--- START ---

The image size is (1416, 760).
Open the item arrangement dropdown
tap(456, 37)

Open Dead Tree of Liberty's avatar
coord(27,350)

--- END ---

**The problem:** So that nothing is lost, retype every entry in the listing above exactly.

**Solution to this task:**
The image size is (1416, 760).
Open the item arrangement dropdown
tap(456, 37)

Open Dead Tree of Liberty's avatar
coord(27,350)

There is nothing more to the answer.